What you will do: When a line in the data below includes "three", pick it out and copy it.

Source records
########
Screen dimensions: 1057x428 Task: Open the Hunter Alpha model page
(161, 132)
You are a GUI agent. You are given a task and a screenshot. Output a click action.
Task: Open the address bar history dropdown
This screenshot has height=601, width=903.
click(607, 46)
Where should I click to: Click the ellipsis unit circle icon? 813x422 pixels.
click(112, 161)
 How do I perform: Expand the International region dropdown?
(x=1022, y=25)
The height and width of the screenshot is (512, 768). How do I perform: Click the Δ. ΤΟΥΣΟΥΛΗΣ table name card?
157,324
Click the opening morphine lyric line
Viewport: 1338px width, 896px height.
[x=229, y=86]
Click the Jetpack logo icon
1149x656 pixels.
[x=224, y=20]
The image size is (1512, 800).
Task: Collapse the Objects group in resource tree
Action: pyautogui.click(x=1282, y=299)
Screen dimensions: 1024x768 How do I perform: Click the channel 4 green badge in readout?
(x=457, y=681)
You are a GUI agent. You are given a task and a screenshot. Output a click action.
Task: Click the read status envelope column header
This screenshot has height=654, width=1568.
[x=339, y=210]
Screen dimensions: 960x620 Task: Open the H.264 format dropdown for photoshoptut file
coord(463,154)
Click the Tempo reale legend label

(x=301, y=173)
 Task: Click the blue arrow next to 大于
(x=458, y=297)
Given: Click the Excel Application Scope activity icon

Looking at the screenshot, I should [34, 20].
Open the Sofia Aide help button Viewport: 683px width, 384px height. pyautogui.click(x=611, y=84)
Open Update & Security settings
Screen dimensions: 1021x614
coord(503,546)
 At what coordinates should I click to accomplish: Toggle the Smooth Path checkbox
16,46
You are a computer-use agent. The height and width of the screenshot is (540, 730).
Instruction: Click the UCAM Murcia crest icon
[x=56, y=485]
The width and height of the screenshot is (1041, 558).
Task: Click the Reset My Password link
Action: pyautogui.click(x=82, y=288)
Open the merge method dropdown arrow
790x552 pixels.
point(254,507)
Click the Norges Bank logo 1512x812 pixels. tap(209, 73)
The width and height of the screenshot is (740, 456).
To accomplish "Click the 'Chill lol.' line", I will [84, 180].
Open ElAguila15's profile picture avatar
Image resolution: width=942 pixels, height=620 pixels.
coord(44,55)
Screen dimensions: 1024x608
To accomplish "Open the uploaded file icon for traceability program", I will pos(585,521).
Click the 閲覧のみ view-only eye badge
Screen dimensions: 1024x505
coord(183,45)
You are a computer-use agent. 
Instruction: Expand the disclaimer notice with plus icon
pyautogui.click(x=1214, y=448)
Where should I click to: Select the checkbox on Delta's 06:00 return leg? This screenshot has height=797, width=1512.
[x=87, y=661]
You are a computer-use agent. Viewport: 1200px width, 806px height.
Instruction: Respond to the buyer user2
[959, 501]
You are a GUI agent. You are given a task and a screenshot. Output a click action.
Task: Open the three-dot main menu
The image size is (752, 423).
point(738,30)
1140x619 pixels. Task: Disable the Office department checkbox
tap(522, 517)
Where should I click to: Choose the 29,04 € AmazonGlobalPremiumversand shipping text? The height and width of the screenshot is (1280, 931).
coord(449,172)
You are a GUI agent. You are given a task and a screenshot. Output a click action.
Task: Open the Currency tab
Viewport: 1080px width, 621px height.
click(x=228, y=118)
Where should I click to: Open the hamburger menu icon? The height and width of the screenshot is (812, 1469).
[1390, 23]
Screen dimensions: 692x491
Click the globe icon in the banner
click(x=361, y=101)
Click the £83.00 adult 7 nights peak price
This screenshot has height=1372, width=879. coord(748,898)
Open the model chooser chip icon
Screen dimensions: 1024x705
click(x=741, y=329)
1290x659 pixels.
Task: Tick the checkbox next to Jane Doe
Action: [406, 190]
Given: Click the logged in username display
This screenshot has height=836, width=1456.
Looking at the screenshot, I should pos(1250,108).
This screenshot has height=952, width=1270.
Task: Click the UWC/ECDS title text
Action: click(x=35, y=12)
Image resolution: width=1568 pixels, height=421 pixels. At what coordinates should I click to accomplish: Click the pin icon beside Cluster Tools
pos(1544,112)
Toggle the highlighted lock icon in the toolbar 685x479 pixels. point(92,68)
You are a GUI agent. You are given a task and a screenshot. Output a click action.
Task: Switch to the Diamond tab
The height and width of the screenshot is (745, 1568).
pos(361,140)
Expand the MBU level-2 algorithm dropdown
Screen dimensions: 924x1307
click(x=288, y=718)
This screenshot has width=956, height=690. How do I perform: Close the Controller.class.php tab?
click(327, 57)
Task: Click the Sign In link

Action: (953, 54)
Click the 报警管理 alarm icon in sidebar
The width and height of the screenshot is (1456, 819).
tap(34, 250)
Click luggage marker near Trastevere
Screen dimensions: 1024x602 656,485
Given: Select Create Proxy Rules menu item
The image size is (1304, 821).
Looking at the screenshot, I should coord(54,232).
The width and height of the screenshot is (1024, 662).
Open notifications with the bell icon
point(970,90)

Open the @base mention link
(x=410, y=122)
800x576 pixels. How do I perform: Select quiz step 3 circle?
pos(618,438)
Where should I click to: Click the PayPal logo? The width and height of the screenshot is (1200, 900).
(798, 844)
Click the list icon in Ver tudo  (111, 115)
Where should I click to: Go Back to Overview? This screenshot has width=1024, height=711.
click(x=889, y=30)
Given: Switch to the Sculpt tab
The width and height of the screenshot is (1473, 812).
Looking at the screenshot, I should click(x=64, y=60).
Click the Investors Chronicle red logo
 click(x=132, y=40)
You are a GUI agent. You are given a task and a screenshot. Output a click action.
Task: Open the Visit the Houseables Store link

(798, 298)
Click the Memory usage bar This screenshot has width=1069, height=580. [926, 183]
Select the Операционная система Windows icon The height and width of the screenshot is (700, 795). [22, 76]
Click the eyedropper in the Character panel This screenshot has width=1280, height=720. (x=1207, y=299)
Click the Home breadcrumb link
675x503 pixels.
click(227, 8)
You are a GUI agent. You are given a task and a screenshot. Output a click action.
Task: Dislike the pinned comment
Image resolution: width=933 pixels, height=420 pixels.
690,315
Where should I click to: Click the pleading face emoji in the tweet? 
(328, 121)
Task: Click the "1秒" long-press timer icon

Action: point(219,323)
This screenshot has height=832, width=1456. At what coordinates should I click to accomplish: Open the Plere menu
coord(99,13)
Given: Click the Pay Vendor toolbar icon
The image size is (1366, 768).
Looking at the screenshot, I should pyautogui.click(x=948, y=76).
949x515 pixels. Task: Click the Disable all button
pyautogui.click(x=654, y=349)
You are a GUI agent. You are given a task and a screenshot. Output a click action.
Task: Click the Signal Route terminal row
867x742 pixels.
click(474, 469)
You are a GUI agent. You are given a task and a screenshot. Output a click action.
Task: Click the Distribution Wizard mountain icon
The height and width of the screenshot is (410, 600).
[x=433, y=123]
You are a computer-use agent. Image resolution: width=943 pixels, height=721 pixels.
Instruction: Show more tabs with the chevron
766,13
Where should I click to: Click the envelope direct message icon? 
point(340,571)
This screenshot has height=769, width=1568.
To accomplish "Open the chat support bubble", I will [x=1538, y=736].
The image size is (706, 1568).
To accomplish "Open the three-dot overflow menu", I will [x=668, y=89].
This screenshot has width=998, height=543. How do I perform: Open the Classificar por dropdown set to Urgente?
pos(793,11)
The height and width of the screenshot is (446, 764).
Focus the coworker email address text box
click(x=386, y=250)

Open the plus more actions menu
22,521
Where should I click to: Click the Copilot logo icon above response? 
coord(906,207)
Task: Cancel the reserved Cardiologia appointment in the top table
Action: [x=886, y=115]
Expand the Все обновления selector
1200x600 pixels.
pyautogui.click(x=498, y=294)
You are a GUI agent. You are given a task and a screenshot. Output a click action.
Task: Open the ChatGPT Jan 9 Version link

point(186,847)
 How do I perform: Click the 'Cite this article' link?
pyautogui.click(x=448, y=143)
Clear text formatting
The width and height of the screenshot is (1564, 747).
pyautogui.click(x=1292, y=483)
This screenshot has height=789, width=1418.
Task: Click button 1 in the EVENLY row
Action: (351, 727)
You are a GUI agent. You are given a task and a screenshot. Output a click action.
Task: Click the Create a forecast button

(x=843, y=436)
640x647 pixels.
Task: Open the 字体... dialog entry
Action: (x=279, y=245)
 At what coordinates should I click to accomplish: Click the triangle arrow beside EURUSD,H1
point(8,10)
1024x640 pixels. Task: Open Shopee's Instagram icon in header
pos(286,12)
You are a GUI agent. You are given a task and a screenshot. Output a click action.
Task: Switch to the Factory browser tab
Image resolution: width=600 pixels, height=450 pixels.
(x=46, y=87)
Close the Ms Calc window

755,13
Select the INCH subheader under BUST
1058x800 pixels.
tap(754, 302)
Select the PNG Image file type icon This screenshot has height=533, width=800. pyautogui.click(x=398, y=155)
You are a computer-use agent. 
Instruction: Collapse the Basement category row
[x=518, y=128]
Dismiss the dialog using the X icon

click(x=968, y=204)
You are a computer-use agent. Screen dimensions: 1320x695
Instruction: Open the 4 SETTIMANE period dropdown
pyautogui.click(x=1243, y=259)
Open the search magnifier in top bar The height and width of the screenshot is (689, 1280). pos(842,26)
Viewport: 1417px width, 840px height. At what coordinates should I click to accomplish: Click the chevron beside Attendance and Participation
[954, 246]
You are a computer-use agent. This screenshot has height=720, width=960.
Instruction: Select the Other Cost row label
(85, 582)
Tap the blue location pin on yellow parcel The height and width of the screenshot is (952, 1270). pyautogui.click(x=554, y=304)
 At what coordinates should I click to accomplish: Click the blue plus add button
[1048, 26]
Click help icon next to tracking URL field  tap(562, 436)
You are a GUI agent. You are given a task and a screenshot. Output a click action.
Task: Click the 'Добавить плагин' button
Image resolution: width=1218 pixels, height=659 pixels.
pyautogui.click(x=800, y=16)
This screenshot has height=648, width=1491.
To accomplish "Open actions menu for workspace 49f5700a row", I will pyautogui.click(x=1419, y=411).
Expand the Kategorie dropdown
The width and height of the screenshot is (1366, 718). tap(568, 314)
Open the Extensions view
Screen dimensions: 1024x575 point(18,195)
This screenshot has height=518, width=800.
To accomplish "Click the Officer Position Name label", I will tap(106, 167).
########
Result for this task:
Task: Open the three-dot main menu
To accomplish "Open the three-dot overflow menu", I will [x=668, y=89].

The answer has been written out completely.